Consider it the capstone to CIA Director Leon Panetta’s command of the drone war: the CIA’s drones are on their way to Yemen.
What started in Pakistan’s tribal areas will now patrol the increasingly ungoverned spaces inside Yemen, hunting al-Qaida terrorists. The drone war resumed after nearly nine years of hiatus on May 5, when missiles fired by unmanned planes sought two brothers in central Yemen thought to be al-Qaida operatives.
Only those drones were flown by the elite Joint Special Operations Command (JSOC), not the CIA. Now the agency will work alongside JSOC to export its Pakistan experience conducting widespread drone strikes into a second country. Phase one, already underway, is to use the drones’ surveillance functions to collect intel for JSOC. Once it has a sufficient lay of the land, it’ll begin its own targeting killing program, the Wall Street Journal reports, with help from Saudi Arabia’s “extensive network of on-the-ground informants.”

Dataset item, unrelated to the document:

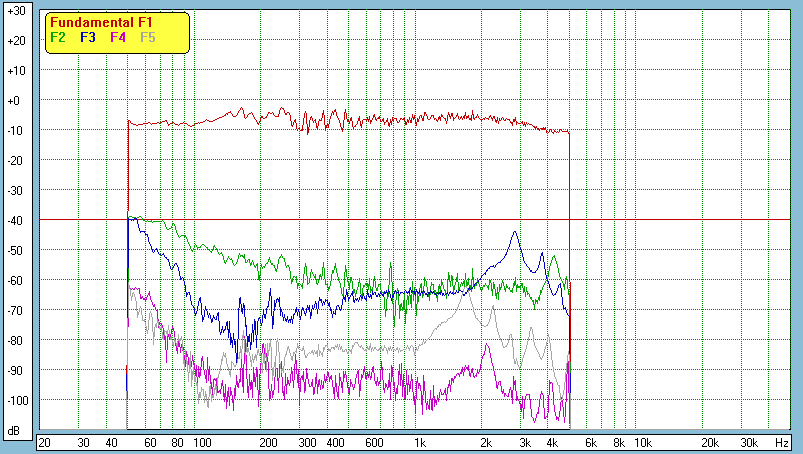Click the blue F3 peak near 3k
Screen dimensions: 803x454
tap(515, 233)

Panetta essentially forecasted the expansion of the drone war during his Thursday confirmation hearing to become the next defense secretary. He told senators he would “keep the pressure up” on al-Qaida’s Yemeni franchise — despite U.S.-Yemeni counterterrorism cooperation stalling during Yemen’s incipient revolution. And ever since al-Qaida in the Arabian Peninsula tried to mail bombs to the U.S., plans have been afoot to send joint CIA-JSOC “hunter-killer” teams on a Yemeni manhunt.
The government of Ali Abdullah Saleh has long given the U.S. carte blanche to conduct counterterrorism strikes, as long as the U.S. lined his pockets and allowed him plausible deniability. But Saleh is recovering in Saudi Arabia from wounds suffered during an apparent rocket attack and his rule may be done. Yemen is in chaos right now.
The CIA program is intended to mitigate the effects of a weak or anti-American government but it could easily fuel Yemen’s political fire. In Pakistan, the drones added kindling to a widespread anti-U.S. sentiment, as they’re viewed as a violation of sovereignty that leads to civilian deaths. “Pattern of life” intelligence is supposed to build the targeting data for the drone war, but that worries Yemen expert Gregory Johnsen of Princeton University. “In #Yemen just because it looks like AQ [al-Qaida], walks like AQ and talks like AQ doesn’t necessarily mean it is AQ,” he tweets.
Even if U.S. experts are wrong and a post-Saleh government doesn’t allow the U.S. to conduct drone strikes from its airbases, the Saudi connection raises the intriguing possibility that the Saudis could host the remotely piloted planes.
So that’s at least five countries where military or CIA drones conduct or have conducted counterterrorism strikes: Afghanistan, Pakistan, Iraq, Yemen and Libya. Panetta told the Senate panel he feared a rise of al-Qaida in Somalia and “north Africa,” too. Will they be the next theaters of robot war?